Yoon Suk Yeol, ex presidente de Corea del Sur, condenado a 5 años de prisión por obstrucción a la justicia
El ex presidente de Corea del Sur, Yoon Suk Yeol, ha sido condenado a 5 años de prisión por obstruir la justicia en relación con la declaración de la ley marcial en 2024

La justicia surcoreana ha dictado una condena ejemplar contra el ex presidente Yoon Suk Yeol, sentenciándolo a 5 años de prisión por obstruir la justicia y otros delitos relacionados con la declaración de la ley marcial en diciembre de 2024. Esta sentencia marca el primer veredicto en una serie de juicios que enfrenta el ex mandatario, cuyas decisiones desencadenaron protestas masivas y un enfrentamiento en el parlamento.

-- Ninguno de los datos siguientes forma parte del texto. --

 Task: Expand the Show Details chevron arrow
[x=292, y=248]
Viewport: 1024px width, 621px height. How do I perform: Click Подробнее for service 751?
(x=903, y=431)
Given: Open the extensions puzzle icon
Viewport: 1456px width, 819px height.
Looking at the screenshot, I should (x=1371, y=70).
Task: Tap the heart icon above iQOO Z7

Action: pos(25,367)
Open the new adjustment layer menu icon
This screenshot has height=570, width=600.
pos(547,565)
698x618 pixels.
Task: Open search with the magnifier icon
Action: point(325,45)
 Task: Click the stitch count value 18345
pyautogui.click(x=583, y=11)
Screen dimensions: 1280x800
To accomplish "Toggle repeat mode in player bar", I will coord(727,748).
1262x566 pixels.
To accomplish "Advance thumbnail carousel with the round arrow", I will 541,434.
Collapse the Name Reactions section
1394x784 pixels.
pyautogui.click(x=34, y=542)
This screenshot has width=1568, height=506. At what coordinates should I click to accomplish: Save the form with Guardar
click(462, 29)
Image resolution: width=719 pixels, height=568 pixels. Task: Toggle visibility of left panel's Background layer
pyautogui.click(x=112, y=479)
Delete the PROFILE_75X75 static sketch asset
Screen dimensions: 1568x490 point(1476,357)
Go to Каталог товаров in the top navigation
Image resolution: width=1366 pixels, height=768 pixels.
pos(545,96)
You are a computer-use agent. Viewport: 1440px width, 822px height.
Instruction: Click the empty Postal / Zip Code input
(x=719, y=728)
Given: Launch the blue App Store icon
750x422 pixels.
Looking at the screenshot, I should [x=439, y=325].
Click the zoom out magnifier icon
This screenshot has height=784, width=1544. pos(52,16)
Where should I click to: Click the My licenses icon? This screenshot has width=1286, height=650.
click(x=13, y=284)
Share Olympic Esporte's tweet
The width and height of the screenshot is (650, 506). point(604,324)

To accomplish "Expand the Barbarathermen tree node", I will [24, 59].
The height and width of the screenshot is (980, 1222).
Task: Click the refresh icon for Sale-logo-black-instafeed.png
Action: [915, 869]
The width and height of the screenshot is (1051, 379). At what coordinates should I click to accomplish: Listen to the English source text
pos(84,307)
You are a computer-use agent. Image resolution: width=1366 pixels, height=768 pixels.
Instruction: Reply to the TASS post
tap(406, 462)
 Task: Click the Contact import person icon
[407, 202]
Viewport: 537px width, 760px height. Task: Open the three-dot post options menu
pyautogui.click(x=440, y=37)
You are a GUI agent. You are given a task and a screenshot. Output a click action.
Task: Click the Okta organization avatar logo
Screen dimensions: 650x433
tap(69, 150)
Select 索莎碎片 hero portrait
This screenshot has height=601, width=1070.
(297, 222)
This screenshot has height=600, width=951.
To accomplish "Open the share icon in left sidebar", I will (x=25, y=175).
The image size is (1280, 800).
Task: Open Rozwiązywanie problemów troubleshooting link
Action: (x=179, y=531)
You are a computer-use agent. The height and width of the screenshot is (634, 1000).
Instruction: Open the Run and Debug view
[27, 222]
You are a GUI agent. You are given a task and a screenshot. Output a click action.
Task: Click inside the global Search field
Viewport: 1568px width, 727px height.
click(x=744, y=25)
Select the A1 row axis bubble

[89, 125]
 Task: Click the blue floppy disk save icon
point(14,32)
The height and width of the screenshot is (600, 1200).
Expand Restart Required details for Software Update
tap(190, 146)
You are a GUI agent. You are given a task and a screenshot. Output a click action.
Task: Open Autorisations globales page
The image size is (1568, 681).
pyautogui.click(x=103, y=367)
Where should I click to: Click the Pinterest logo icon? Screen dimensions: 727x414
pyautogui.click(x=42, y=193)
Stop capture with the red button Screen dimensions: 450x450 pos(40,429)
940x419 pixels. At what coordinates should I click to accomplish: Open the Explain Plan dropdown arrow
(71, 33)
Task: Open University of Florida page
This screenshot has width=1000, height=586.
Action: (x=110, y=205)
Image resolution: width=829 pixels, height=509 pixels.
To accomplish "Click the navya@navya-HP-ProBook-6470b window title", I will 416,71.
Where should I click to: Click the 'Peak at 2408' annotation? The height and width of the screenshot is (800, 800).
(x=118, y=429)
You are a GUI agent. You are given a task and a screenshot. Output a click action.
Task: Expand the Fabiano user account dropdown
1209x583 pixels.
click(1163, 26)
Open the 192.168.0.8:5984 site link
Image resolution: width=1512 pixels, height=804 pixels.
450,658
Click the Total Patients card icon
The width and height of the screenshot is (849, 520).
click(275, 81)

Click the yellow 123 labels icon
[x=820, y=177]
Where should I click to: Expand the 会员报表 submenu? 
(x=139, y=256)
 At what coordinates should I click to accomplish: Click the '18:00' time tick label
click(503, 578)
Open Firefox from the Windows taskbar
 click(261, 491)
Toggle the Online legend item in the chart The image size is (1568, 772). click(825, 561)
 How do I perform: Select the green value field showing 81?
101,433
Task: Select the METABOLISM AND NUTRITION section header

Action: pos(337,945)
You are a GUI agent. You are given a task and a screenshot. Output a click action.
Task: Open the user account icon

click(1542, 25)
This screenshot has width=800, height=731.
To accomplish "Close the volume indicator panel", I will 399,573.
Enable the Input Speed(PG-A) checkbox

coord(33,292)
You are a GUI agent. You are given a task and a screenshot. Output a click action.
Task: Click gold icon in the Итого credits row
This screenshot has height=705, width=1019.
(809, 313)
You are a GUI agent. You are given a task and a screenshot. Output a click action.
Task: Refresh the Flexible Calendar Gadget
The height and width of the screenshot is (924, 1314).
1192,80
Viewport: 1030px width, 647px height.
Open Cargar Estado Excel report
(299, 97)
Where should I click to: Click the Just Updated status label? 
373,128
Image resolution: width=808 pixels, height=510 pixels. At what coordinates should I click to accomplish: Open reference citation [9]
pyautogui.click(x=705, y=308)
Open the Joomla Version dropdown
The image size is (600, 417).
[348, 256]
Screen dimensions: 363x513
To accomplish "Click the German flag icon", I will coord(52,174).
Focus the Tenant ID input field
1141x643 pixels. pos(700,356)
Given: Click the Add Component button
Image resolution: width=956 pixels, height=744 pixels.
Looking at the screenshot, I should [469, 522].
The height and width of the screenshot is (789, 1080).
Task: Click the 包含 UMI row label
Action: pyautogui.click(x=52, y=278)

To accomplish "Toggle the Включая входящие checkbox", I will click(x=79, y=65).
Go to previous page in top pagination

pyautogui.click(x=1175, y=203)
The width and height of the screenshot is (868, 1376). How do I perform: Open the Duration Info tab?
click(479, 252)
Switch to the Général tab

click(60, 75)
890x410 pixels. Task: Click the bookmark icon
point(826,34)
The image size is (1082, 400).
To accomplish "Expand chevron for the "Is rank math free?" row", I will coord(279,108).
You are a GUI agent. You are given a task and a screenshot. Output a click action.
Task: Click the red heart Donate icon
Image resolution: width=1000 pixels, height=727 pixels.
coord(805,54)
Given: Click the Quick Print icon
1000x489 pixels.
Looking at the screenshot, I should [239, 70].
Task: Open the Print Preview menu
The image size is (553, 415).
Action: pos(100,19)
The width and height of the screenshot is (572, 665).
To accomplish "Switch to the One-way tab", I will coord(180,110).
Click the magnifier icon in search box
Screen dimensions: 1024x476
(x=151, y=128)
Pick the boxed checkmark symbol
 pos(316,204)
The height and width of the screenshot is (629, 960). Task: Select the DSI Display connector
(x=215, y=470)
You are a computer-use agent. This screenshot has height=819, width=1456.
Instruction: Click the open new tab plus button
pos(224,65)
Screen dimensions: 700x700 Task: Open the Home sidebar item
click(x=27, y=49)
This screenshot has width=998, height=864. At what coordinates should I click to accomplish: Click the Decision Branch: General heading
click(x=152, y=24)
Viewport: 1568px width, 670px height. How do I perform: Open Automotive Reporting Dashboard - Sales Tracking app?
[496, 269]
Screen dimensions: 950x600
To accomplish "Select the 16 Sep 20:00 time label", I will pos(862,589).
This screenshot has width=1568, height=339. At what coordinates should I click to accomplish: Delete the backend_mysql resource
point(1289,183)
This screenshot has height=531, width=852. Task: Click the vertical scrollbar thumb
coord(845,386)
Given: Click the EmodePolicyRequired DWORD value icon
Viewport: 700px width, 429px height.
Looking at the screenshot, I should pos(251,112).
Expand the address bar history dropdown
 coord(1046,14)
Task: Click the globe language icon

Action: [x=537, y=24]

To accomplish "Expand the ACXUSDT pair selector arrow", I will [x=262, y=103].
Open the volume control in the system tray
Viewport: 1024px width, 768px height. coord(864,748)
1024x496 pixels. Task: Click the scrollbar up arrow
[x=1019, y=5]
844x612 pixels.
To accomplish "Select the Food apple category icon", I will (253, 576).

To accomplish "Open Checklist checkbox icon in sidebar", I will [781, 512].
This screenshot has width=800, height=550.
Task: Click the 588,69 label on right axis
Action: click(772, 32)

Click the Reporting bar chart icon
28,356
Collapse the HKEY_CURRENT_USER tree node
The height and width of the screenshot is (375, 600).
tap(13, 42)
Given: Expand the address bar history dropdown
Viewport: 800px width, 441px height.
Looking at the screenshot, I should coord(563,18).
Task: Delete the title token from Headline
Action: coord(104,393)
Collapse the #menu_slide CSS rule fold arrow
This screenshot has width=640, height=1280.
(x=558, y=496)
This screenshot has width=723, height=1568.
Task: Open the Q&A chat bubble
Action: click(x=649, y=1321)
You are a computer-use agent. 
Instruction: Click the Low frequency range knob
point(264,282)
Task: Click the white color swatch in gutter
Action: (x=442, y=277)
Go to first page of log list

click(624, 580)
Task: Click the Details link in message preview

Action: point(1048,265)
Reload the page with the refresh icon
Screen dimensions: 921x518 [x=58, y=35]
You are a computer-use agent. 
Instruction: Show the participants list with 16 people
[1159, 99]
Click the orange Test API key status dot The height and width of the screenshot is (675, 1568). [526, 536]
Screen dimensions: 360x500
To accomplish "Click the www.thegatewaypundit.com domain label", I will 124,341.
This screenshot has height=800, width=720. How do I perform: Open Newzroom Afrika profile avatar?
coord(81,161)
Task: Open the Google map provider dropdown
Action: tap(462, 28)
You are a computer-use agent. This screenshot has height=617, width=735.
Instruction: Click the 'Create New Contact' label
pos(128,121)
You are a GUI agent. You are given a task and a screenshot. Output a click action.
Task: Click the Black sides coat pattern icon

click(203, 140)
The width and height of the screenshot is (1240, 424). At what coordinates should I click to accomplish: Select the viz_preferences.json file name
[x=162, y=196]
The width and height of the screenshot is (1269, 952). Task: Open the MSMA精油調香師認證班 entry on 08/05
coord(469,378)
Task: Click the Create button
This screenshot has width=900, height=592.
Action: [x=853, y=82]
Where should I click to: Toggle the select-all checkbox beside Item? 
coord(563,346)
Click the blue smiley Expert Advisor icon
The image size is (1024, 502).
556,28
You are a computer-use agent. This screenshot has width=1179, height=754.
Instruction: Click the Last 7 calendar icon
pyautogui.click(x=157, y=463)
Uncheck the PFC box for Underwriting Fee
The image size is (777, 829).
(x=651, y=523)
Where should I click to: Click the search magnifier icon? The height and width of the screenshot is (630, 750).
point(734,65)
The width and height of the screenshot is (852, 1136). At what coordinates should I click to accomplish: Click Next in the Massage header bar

El veredicto del juez Baek Dae-hyun
El juez del Tribunal del Distrito Central de Seúl, Baek Dae-hyun, declaró a Yoon culpable de obstruir la justicia al impedir que los investigadores lo detuvieran y de excluir a miembros del gabinete de una reunión clave para la planificación de la ley marcial. «A pesar de tener el deber, por encima de todos los demás, de defender la Constitución y observar el estado de derecho como presidente, el acusado mostró en cambio una actitud que ignoraba la Constitución«, afirmó Baek. «La culpabilidad del acusado es extremadamente grave«, añadió.
La defensa y el próximo juicio
Yoon fue absuelto del cargo de falsificación de documentos oficiales por falta de pruebas. El ex mandatario, ahora expulsado del poder, enfrenta múltiples juicios por sus acciones durante la crisis y la agitación posterior. Los fiscales habían solicitado una pena de 10 años de prisión, mientras que Yoon sostuvo que no se violó ninguna ley. Los letrados a cargo de la defensa disponen de siete días para apelar la sentencia.
Esto ocurre pocos días después de que los fiscales, en un caso aparte, solicitaran la pena de muerte para Yoon Suk Yeol por su papel como «cabecilla de una insurrección» al orquestar la imposición de la suspensión del gobierno civil. Los fiscales argumentaron que el ex presidente merecía el castigo más severo posible, ya que no mostró «ningún remordimiento» por acciones que pusieron en peligro «el orden constitucional y la democracia».